Hasmukhbhai, Chauhan Priyank and Khanna, Ritu (2025) Multi-objective optimization of lithography alignment using fractional dynamics and fuzzy meta-goal programming. World Journal of Advanced Engineering Technology and Sciences, 15 (3). pp. 2179-2208. ISSN 2582-8266

Lithography alignment in semiconductor manufacturing demands nanometer-scale precision amidst inherent challenges such as mechanical vibrations, thermal drift, and actuator nonlinearities. Traditional integer-order control strategies often fail to optimally balance competing objectives like positional accuracy, settling time, and energy efficiency. This paper introduces a Fuzzy Meta Goal Programming (FMGP) framework integrated with fractional calculus to address these limitations.
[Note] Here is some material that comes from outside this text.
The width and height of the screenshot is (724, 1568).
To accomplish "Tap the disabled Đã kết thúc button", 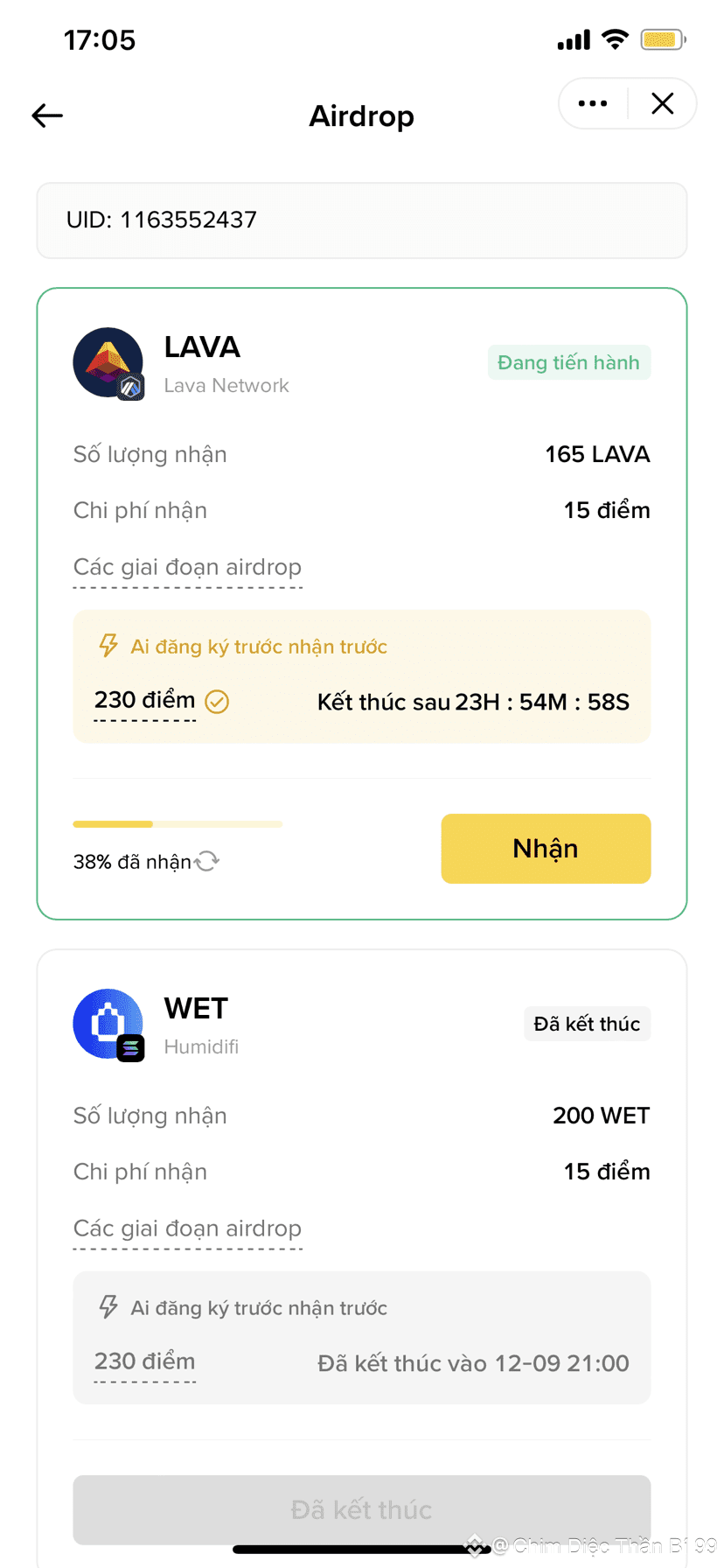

The alignment process is modeled using a fractional-order differential equation (FDE) governed by the Caputo derivative, which captures memory-dependent dynamics and viscoelastic behavior. The FMGP approach formulates three meta-goals—positional error minimization, time efficiency, and control effort reduction—as fuzzy membership functions, enabling systematic trade-off resolution under uncertainty. Discretized via the Grünwald–Letnikov method, the FDE is solved iteratively while optimizing piecewise constant control inputs through evolutionary algorithms (NSGA-II) and gradient-based methods. Numerical simulations demonstrate that the proposed framework achieves 23% higher positional accuracy (≤1 nm error) and 15% faster settling time compared to integer-order PID and LQR controllers, with a 20% reduction in energy consumption under vibrational disturbances. Sensitivity analysis confirms robustness to parameter variations, while comparative studies highlight the superiority of fractional-order dynamics in mitigating hysteresis and overshoot. The results underscore the potential of FMGP-based fractional control in advancing lithography systems, with broader applicability to precision manufacturing processes such as atomic force microscopy and laser machining. This work bridges a critical gap between multi-objective optimization and fractional calculus, offering a scalable, data-driven paradigm for high-precision industrial automation.